Well, I’m proud to say that there is whirl for this week; the effort of a couple hours this morning.  Thank you Brenda for the wonderful words to play with. Now to go visit all my whirly friends.

nebulous, bleak, cut, vision, timing, touch, hover
crush, opaque, blazing, torch, slab, breath

There was nothing said, there was no timing

You stayed in your room all day and wrote a “this is how I’m feeling” poem…this small and sacred piece of it… printed a hundred copies, and sold them at a “this is how I’m feeling” poetry stand out on the street for a quarter.

There was a summer day and there was your vision.
There were June bugs sunning themselves on the screen door. They hovered expectantly around the windows hoping to touch you in the cool of your room.

You read each cut of your intensity; your torch blazing undiminished even after multiple copies.
Virtue standing strong even as it was spat out of a slot over and over again in a mechanical burden that follows after you loaded the slab of paper and pressed one-zero-zero and the Print key

Your parents were proud holding their breath and peeking at you from behind the living room curtain.
“Our little girl breaks all the rules. How cute, how constructive” they said while you beamed optimism from your bleak little table where stacks of carefully arranged emotions gleamed under the sun.

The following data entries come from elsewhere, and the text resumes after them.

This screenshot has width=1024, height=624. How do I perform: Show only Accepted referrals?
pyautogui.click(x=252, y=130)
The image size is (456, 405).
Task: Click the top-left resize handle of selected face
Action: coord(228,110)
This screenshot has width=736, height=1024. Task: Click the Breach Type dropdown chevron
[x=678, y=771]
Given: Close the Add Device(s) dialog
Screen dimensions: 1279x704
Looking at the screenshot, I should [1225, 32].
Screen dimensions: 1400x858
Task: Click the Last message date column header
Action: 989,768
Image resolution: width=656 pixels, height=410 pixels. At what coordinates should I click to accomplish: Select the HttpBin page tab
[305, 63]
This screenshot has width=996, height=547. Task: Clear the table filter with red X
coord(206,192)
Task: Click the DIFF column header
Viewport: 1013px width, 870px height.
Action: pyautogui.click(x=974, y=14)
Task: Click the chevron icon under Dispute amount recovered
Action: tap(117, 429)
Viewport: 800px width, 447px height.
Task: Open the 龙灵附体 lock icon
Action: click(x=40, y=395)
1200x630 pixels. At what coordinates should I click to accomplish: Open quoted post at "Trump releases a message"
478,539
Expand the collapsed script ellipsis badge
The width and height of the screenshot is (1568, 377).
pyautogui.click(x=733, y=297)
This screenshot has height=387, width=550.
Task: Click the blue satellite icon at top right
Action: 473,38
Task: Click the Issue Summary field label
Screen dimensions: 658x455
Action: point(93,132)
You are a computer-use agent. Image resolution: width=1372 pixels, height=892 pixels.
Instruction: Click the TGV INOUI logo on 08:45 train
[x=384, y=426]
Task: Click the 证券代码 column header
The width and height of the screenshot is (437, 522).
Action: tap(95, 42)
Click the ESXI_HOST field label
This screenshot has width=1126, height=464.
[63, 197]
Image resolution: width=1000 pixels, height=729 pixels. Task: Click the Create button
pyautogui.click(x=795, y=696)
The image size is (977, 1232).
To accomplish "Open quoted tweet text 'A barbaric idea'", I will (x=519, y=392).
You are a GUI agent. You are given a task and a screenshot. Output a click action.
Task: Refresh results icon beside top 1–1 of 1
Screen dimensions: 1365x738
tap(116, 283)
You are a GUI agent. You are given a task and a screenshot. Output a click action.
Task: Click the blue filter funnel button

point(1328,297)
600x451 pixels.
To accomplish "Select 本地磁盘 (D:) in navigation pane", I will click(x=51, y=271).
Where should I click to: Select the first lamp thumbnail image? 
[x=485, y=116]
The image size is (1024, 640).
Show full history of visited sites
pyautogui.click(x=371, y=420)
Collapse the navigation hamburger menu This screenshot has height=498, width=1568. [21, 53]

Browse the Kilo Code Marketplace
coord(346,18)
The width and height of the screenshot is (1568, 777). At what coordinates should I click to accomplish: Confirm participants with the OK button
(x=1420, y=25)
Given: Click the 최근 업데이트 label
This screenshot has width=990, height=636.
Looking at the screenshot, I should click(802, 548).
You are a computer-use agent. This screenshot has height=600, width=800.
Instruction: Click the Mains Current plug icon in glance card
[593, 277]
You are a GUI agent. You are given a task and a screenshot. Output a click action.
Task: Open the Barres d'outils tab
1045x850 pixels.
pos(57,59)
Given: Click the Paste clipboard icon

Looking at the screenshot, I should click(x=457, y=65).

You, to whom the answer came easily with only a bit of hair pulling and a few bitter post cards. You, who were all seeing and all knowing, who camped out by a stream in the heart of me until you knew your way around in the dark. You are still there, you are still made of that nebulous wilderness which cuts thru my darkness.

You looked down the road and saw the bends filled with a crush of sports cars and mini vans trickling in an opaque haze towards your emotional stand, pulled there by the magnetic force of your turbulence; your printed piece of art.

Quarter-filled hands hanging out of rolled down windows

This Sunday whirl is awash in mysticism…must have been the words (and that wall)

Yesterday C and I walked beside a beautiful wall webbed with Virginia creeper just starting to bud out red and lush. I told C that I really felt like writing a poem about that wall and she said, “Hey, what are the words?” The Words, as she calls them, are the Sunday whirl words posted on the FB page on Saturday. Most Saturdays I read the words to C and R and they tell me the first things on their mind as inspiration for my poem and then I usually go with something completely different…lol.

So I read the words to C and she said, “Good luck with that one mom!”

But reading the words over and over this morning I thought of The White Horse in Uffington. I love to walk that land and always feel a terrific happiness there. I took this photo of harebells growing at the ancient white bones of the horse.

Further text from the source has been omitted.